Me chamem pelo meu nome: a história de uma mulher trans na licenciatura em química no norte do Tocantins
DOI:
https://doi.org/10.31892/rbpab2525-426X.2026.v11.n26.e1300Palavras-chave:
Educação, Formação de Professores, SexualidadeResumo
O avanço, mesmo parcial, da visibilidade positiva e dos direitos coletivos da população transgênera nos últimos anos em diversos países – incluindo o Brasil – acompanha um movimento de reação que acaba reiterando velhos preconceitos contra essa população. Por isso, este trabalho busca problematizar o debate sobre relações de gênero e sexualidade, tanto em sala de aula quanto no âmbito social.
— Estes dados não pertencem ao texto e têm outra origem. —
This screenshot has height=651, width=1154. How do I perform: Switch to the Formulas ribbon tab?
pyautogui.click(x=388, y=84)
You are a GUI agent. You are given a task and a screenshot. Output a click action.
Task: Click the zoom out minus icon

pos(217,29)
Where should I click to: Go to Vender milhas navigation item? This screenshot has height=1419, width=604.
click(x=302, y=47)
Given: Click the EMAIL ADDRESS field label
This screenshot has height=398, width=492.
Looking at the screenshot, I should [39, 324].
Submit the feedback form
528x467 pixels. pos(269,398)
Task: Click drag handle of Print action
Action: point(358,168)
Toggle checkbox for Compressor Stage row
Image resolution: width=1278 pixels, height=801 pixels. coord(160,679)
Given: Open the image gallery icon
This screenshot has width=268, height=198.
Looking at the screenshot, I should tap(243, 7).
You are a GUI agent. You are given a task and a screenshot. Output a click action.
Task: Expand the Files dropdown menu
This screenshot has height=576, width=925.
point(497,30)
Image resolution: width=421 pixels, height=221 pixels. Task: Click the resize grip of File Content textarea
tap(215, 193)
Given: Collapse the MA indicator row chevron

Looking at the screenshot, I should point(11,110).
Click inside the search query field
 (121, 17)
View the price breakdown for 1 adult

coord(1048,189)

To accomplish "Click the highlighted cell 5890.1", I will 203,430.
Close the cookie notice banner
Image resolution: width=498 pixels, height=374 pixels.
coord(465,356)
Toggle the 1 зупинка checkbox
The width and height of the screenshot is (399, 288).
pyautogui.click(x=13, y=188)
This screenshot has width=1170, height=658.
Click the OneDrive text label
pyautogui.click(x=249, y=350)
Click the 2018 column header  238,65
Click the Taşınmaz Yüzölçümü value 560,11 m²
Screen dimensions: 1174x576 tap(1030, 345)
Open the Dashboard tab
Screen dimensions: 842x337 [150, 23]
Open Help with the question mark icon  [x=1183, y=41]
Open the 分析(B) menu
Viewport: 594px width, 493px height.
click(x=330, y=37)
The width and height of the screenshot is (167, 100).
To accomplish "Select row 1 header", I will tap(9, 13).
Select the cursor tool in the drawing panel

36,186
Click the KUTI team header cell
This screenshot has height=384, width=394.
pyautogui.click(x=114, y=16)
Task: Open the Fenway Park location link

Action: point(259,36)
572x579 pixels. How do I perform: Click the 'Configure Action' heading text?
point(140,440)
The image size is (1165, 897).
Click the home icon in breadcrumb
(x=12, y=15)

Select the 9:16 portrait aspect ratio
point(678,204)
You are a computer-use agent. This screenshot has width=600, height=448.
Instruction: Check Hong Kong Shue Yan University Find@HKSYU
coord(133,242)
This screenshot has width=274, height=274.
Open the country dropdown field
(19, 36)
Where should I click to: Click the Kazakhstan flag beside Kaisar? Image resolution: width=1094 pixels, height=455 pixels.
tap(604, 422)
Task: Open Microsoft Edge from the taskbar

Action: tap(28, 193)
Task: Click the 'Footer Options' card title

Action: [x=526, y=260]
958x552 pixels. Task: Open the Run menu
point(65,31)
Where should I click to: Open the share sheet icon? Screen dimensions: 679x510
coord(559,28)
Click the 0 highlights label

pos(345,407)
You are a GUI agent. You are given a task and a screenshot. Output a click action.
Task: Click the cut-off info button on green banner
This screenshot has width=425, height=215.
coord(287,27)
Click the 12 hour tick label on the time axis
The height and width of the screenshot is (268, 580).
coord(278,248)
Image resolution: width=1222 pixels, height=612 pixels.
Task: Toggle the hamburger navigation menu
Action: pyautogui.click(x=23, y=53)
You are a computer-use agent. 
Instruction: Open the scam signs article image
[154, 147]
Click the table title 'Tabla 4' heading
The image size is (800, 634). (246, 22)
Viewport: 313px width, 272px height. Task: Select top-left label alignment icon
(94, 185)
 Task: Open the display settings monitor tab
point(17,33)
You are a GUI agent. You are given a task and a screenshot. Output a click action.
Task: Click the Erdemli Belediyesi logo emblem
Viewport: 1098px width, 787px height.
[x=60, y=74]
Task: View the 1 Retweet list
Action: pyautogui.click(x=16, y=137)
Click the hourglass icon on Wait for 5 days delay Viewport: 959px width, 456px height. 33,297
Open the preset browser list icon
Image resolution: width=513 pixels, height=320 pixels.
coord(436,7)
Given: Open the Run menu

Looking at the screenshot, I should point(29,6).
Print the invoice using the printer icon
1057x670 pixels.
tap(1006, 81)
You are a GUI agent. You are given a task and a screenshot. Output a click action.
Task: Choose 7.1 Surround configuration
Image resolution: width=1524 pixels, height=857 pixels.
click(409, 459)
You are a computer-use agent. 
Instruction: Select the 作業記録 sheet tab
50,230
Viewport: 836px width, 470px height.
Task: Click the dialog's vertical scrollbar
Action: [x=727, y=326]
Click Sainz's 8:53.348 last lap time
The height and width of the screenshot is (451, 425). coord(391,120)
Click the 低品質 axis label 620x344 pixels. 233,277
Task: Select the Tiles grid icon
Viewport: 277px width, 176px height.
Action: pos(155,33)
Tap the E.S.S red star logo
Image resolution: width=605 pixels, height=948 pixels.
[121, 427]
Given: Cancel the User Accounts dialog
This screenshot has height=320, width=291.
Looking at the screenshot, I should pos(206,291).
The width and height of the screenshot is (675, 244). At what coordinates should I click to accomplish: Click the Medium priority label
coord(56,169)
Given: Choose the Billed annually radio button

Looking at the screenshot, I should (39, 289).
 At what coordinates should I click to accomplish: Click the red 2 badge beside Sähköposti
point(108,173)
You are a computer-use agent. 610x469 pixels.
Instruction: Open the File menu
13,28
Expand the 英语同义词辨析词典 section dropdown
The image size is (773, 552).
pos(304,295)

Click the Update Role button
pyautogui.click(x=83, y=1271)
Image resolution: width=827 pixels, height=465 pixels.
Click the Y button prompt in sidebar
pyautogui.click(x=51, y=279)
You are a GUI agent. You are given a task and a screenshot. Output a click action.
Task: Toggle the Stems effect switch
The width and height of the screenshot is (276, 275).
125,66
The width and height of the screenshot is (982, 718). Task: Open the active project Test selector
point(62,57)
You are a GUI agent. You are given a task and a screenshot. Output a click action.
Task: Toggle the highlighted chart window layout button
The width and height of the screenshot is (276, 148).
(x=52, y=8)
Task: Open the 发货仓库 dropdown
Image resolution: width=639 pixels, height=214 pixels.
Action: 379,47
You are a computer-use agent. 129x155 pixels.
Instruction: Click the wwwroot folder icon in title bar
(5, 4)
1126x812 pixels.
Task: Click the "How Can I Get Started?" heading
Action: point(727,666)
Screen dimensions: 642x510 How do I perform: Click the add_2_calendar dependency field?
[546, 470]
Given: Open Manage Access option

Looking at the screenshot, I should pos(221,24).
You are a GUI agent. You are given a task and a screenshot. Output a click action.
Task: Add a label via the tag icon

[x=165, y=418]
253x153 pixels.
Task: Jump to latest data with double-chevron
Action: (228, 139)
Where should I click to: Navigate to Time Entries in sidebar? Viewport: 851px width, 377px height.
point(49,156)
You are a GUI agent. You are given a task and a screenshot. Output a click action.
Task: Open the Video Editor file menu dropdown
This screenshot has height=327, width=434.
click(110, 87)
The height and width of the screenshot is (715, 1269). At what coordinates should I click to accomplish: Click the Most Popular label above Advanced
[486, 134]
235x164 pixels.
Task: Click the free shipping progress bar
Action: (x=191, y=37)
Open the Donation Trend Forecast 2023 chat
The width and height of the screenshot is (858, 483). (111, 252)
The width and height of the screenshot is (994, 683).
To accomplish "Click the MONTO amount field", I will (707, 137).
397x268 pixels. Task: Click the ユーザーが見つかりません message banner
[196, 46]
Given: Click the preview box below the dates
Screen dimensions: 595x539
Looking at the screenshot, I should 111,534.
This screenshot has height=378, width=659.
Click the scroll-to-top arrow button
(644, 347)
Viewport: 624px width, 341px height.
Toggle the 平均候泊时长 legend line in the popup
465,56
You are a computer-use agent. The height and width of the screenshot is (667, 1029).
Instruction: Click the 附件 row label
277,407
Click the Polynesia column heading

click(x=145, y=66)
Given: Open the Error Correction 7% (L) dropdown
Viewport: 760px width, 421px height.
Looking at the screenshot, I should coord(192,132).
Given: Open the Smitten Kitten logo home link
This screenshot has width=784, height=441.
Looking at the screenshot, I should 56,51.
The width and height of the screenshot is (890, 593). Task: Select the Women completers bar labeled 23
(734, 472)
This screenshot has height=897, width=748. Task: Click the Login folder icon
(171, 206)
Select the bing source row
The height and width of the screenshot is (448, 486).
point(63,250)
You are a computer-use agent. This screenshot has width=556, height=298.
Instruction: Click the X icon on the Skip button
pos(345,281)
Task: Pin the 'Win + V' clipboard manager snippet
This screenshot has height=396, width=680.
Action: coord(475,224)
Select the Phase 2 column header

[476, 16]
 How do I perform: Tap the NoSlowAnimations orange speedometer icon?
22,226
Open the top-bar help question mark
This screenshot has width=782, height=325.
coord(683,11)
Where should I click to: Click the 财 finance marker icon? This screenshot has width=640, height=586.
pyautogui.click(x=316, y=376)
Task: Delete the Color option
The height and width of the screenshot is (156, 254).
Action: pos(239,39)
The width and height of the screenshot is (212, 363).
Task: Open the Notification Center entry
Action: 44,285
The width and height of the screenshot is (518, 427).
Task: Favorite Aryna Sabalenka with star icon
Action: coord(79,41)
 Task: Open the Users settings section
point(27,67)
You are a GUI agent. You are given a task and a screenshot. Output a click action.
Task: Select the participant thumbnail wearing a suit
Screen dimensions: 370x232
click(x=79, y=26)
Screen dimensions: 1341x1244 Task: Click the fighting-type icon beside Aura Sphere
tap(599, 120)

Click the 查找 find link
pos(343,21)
O mecanismo utilizado para tal foi a procura por dar visibilidade, através de uma entrevista narrativa, o percurso formativo, em um curso de Licenciatura em Química, de uma mulher transexual. Nosso desejo é permitir que ela fale do seu cotidiano, das barreiras enfrentadas e, ainda, sobre o papel da Universidade frente a tudo isso. Nesse sentido, nossa pesquisa tem por objetivo analisar as experiências formativas de uma mulher trans e apontar caminhos para a formação de professores de Ciências. Logo refletimos, qual deveria ser a formação docente com relação ao gênero? Quais as dimensões de saber e fazer devem ser exploradas?